When sorting through the 70 hopefuls seeking one of its five awards, Women in Music’s Commissioning Fund puts a high premium on its applicants’ talent for innovation. But even given the breadth of the recent applications, no one anticipated that it would be a sonic bed a project put forward by Her Noise with composer Kaffe Matthews that would capture the panel’s imagination quite so forcefully.
The bed will be what Matthews describes as her latest piece in a series of interactive musical furniture. Formerly a violinist, Matthews began making sound installations as she became more interested in all the possibilities that space in its performative and social aspects could offer. Sonic Bed, which joins the armchair Matthews installed on a Reading railway platform last year, is being made with assistance from the biophysics department at London’s Great Ormond Street Hospital and is to be unveiled at FACT in Liverpool.
However, the bed is only one part of the £4,000 prize. Her Noise, an organisation set up in 2001 by Anne Hilde Neset and Lina D Russell to promote women’s contribution in the field of sound art, is the conduit that’s commissioning Matthews. Neset and Russell are both writers and curators whose work at The Wire magazine, the ICA and elsewhere made them realise that there was a serious discrepancy between the genders in experimental music.

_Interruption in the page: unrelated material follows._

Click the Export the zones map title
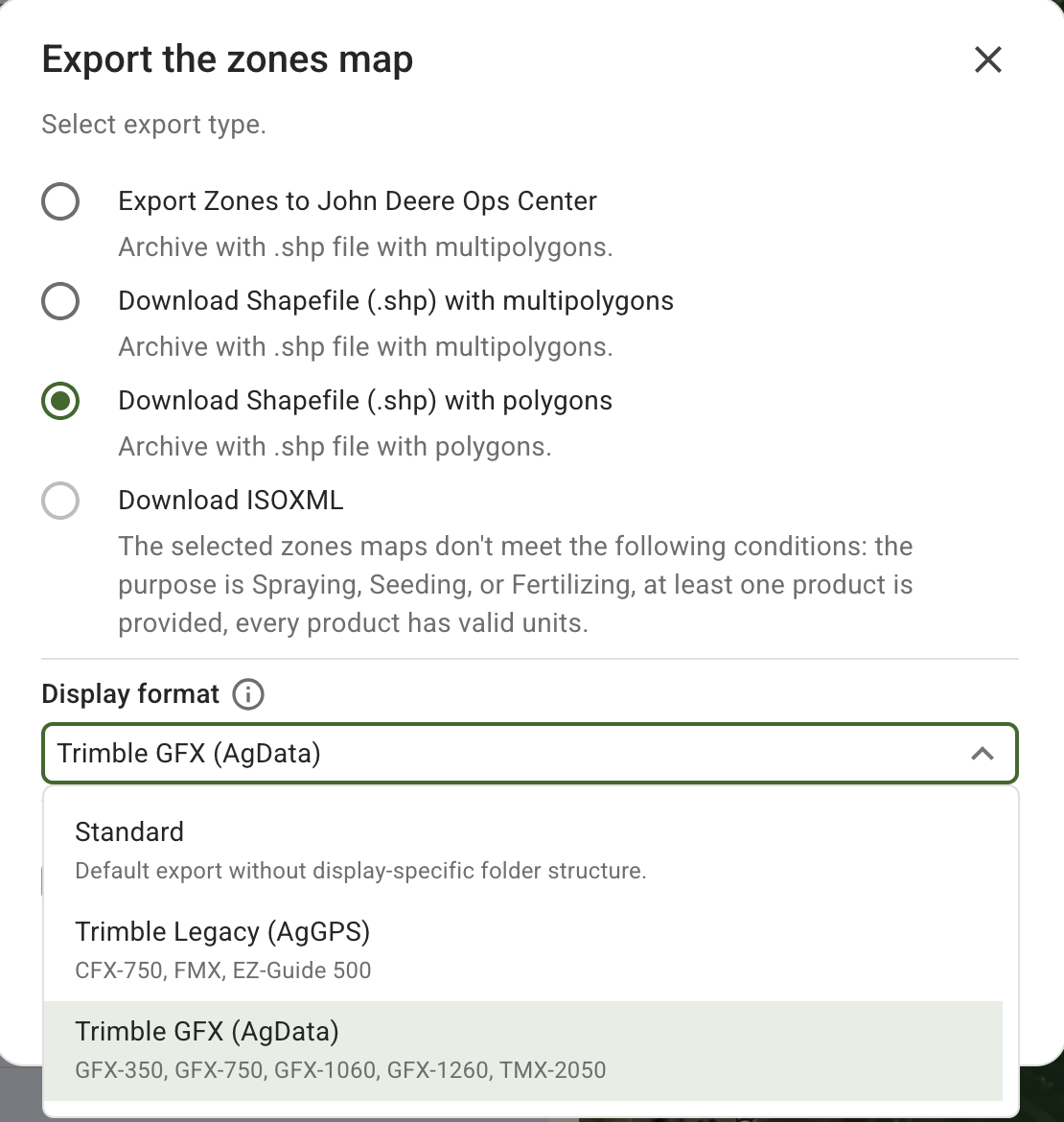Image resolution: width=1064 pixels, height=1122 pixels. (x=227, y=59)
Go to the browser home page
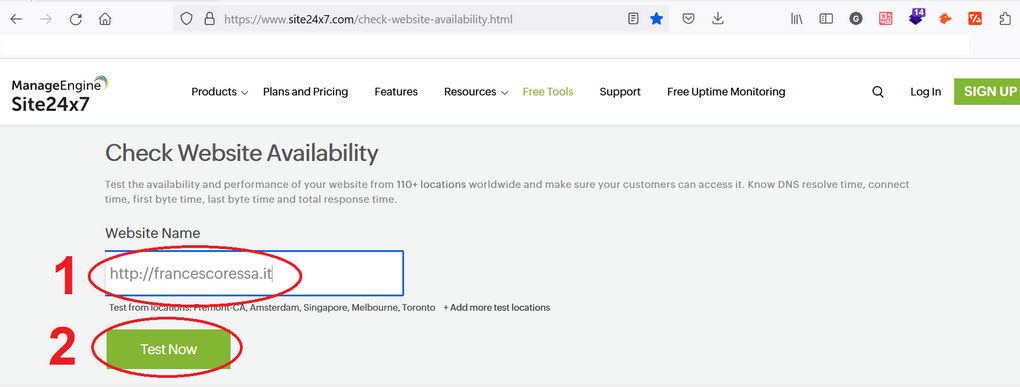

“Although there now are many female role models and we both grew up listening to music by many amazing women, we were mostly dealing with men,” says Neset. “We started to question why.”
One answer they identified was a lack of structure. Her Noise has numerous strands, but two of the most important are its creation of an archive, and the development of an active commissioning arm whose work will be seen in various gallery- and web-based events in the future.
“When it came to selecting an artist for the Women in Music application, it was two things that made us want to work with Kaffe, ” says Russell. “We liked the way she was crossing between gallery work and music and we were intrigued by ways in which she was proposing to use technology and collaborate with brain researchers. It seemed like a project that needed to happen.”